**DATA**
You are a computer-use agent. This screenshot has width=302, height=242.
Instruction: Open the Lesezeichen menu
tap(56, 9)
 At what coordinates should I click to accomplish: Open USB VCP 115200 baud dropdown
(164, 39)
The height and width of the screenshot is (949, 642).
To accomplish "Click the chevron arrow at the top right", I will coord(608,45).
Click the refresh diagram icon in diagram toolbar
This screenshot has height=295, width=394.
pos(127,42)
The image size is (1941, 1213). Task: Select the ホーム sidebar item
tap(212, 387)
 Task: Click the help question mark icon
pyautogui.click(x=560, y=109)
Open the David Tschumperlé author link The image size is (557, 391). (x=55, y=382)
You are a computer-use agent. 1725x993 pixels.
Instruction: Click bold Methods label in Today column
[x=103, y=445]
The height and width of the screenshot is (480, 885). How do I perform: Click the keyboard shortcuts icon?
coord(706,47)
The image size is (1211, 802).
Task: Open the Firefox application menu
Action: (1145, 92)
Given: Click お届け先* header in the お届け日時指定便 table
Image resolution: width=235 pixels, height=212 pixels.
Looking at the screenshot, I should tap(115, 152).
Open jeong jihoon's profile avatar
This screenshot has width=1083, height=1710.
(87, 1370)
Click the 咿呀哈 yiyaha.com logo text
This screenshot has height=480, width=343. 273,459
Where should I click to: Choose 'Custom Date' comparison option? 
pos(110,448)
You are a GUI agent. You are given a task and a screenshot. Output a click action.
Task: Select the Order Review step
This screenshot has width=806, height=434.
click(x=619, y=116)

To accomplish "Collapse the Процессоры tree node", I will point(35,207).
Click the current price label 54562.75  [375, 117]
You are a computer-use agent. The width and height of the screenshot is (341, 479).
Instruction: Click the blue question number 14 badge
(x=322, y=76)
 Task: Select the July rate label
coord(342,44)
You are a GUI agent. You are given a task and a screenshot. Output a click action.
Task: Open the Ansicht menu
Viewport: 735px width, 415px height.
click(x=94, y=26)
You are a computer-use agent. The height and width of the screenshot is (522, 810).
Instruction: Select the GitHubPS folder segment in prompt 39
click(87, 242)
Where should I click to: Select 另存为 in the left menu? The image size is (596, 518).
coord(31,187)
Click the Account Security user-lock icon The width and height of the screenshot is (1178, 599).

**ACTIVITY**
Among the entries, find each line that includes the string "computer" and copy it.

**SOLUTION FOR THIS TASK**
You are a computer-use agent. This screenshot has width=302, height=242.
You are a computer-use agent. 1725x993 pixels.
You are a computer-use agent. The width and height of the screenshot is (341, 479).
You are a computer-use agent. The height and width of the screenshot is (522, 810).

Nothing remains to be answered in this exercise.